> Excerpted text:
Once that was done, I wanted to summarize each of my consumption types. For those I used the qcut
method explained in this weeks lesson to break them each into quartiles.
Alcohol, CO2, and Internet use rate generally seem to have pretty thorough coverage of data (~180 countries), but oil and electricity per person are missing a lot more data. I’ll probably end up just using the first three types.

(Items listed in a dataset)
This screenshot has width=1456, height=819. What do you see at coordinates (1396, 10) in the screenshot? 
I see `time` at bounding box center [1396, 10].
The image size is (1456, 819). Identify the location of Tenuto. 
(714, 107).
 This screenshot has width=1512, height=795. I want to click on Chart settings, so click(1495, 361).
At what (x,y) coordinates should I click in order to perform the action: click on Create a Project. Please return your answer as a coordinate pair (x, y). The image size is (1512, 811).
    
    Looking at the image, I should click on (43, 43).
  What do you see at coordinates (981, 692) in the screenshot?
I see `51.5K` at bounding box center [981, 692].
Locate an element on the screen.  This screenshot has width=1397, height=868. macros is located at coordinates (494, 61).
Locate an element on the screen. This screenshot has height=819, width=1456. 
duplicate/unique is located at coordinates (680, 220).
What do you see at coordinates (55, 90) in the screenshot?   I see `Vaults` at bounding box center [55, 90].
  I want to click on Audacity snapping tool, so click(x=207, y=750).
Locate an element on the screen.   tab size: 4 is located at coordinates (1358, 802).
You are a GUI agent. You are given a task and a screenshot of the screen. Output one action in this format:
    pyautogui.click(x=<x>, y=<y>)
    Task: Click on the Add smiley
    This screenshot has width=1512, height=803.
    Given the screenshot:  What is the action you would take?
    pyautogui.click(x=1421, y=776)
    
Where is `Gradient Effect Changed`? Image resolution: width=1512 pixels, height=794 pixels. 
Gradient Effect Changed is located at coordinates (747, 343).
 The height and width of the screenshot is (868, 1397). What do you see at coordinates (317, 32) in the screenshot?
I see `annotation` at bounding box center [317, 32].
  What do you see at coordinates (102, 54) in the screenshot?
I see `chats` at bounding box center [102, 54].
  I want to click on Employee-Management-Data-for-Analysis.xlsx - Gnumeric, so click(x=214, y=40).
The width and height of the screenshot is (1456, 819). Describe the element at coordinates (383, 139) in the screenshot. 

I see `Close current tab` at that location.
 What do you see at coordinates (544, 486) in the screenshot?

> Exercise requirements:
a. In the excerpt on consumption data, rewrite the stretch from "Alcohol, CO2, and" through "first three types.", switching "countries" to "nations".
b. Why does the writer of the excerpt on consumption data expect to use only the first three consumption types?

> Solutions per task:
a.
Alcohol, CO2, and Internet use rate generally seem to have pretty thorough coverage of data (~180 nations), but oil and electricity per person are missing a lot more data. I’ll probably end up just using the first three types.

b. Alcohol, CO2, and Internet use rate have fairly thorough data coverage, about 180 countries. Oil and electricity per person are missing a lot more data.